Le SNICS-FSU appelle donc au renforcement des consultations infirmières de premier recours au sein des établissements scolaires, et donc à des créations de postes infirmiers pour mener à bien toutes ces missions. Nous ne sommes actuellement que 7 700 infirmiers de l'Éducation nationale pour 62 000 sites scolaires et treize millions d'élèves !
Cela complexifie la charge de travail pour les infirmières de l'Éducation nationale, et entraîne une difficulté à couvrir et à doter les 62 000 structures scolaires en matière d'actions de prévention, de consultations infirmières individuelles et de possibilités de conseils techniques aux chefs d'établissement et aux équipes éducatives.
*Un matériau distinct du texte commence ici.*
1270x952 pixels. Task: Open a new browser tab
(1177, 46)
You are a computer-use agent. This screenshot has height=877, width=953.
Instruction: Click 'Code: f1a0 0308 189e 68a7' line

Le SNICS-FSU revendique aussi des formations initiales et continues permettant d'actualiser les connaissances en matière d'éducation à la santé et de conduite de projet. Cette problématique de manque de formation pourrait être réglée par la création du master Infirmier conseiller de santé (ICS), que nous revendiquons, et par la mise en oeuvre du Développement professionnel continu (DPC).
Je profite de la fin de cette intervention pour vous interpeller sur la loi relative à la différenciation, la décentralisation, la déconcentration et portant diverses mesures de simplification de l'action publique locale (3DS) et la réintroduction de la décentralisation de la santé à l'école par le Sénat.
Pour le SNICS-FSU, c'est une erreur parce que la capacité à agir sur la santé des élèves doit rester de la responsabilité pleine et entière du ministre de l'éducation nationale. La décentralisation empêcherait les professionnels de santé d'agir au sein de la communauté éducative pour porter les projets de prévention, et surtout priverait les élèves de la consultation infirmière nécessaire pour libérer leur parole sur de nombreux sujets, mais aussi pour réduire les inégalités de santé.
C'est une erreur de confondre l'action des professionnels de santé et du ministre de l'éducation sur les déterminants de santé au service de la réussite scolaire des élèves avec le suivi de l'état de santé de la jeunesse. Rassembler tous les professionnels de santé qui ont en charge ces missions aboutirait à perdre leurs expertises respectives sans améliorer la réponse aux besoins.
Le SNICS-FSU se tient à votre disposition pour échanger sur sa position, qui est aussi celle de la quasi-totalité des infirmières de l'Éducation nationale, puisque 97 % de la profession est opposée à la décentralisation.